DATA SHOWN:
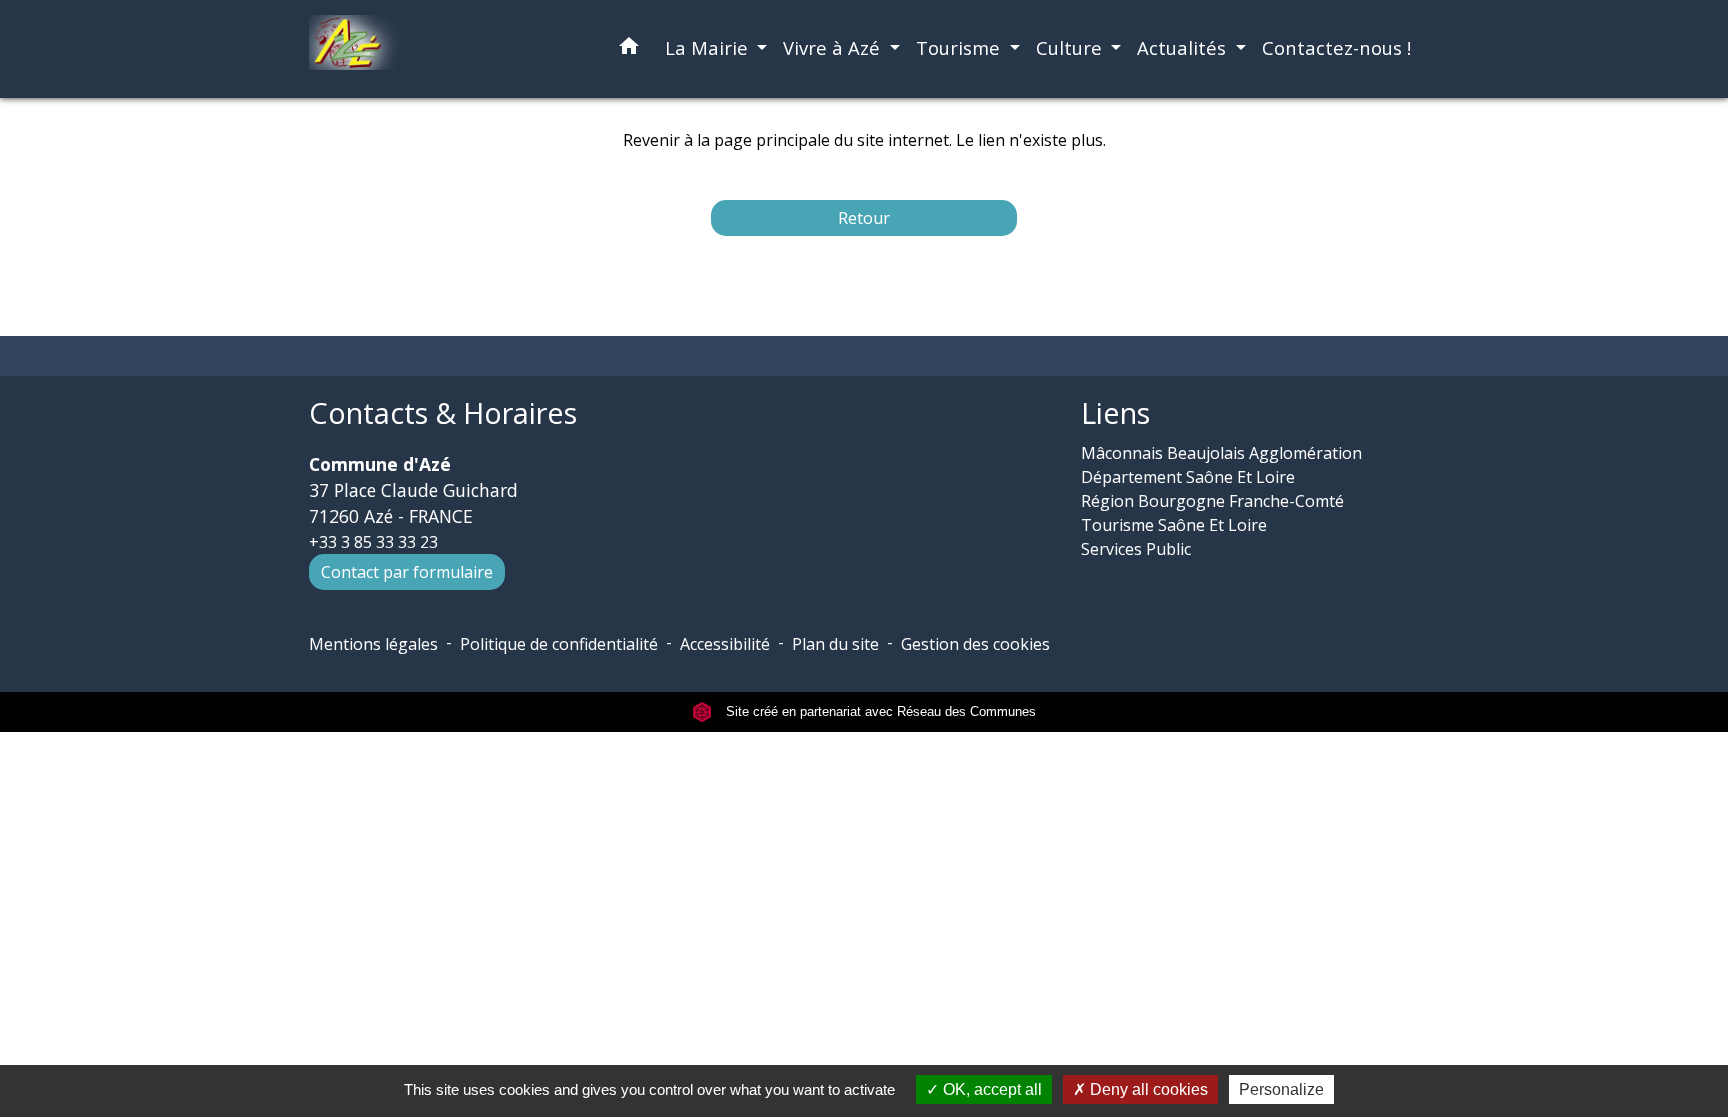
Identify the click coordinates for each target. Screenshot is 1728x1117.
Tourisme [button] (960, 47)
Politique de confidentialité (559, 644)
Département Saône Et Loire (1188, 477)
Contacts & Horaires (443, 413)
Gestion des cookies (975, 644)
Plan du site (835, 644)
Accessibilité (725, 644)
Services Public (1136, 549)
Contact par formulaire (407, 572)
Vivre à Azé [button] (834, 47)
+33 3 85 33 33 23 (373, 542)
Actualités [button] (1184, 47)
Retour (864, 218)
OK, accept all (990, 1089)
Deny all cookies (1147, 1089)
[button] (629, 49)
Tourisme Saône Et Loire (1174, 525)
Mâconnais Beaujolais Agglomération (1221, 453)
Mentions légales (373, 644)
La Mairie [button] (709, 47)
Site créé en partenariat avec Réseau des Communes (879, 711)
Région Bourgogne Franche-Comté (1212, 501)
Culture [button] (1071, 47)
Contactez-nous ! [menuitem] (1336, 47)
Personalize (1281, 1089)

==

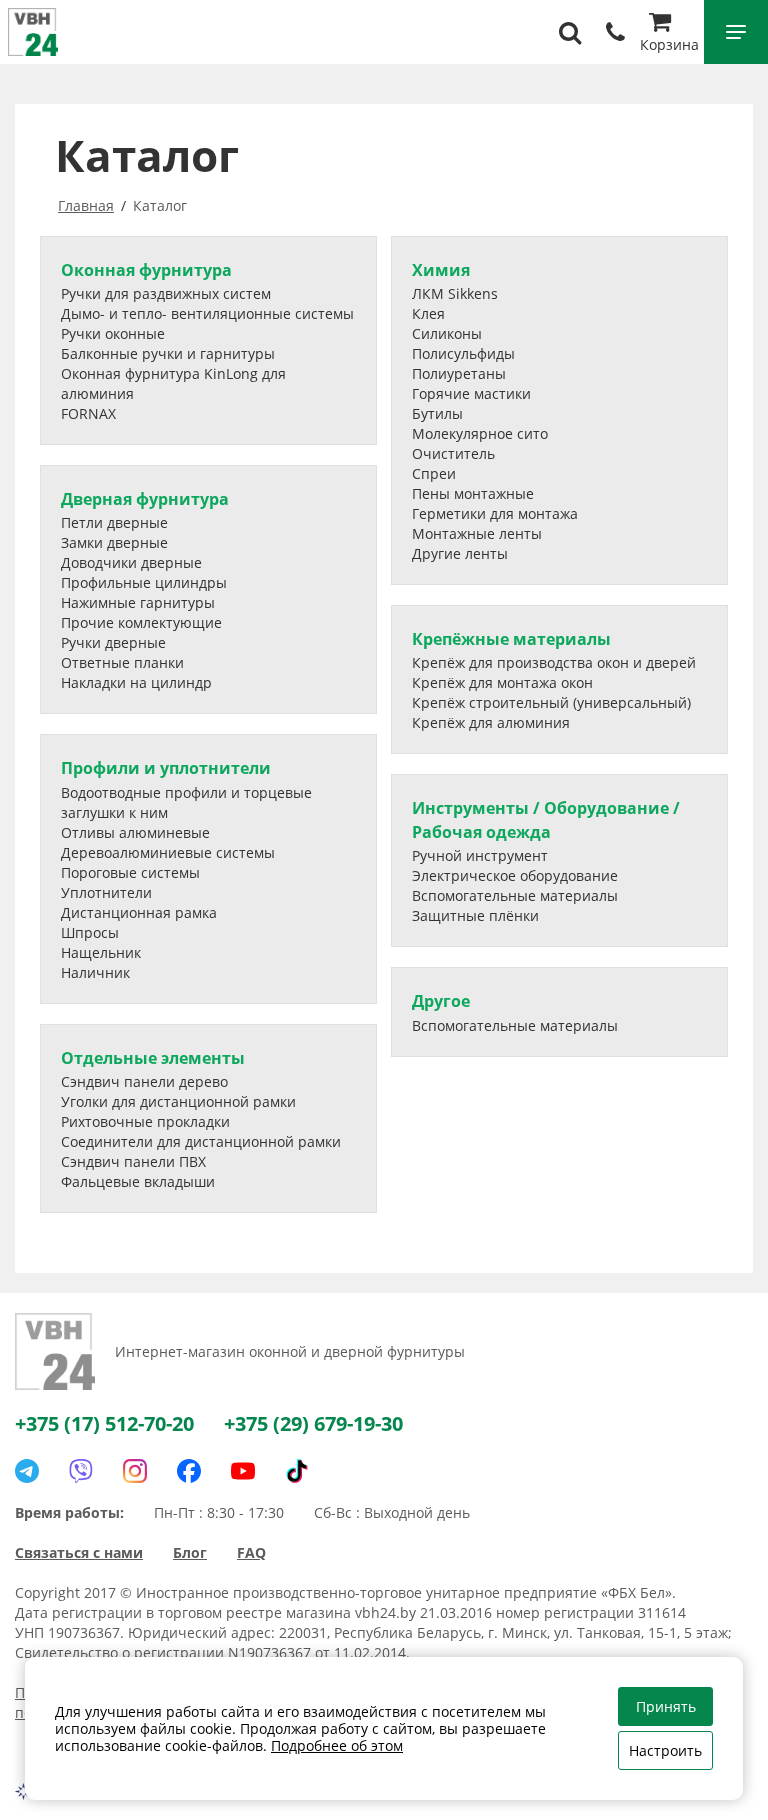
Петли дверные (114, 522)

TASK GOAL:
The response must hold only the lines above from the line with "23 (373, 542)" through the line with "Personalize (1281, 1089)", each copied exactly, both ends kept.

WRITTEN RESPONSE:
+33 3 85 33 33 23 (373, 542)
Actualités [button] (1184, 47)
Retour (864, 218)
OK, accept all (990, 1089)
Deny all cookies (1147, 1089)
[button] (629, 49)
Tourisme Saône Et Loire (1174, 525)
Mâconnais Beaujolais Agglomération (1221, 453)
Mentions légales (373, 644)
La Mairie [button] (709, 47)
Site créé en partenariat avec Réseau des Communes (879, 711)
Région Bourgogne Franche-Comté (1212, 501)
Culture [button] (1071, 47)
Contactez-nous ! [menuitem] (1336, 47)
Personalize (1281, 1089)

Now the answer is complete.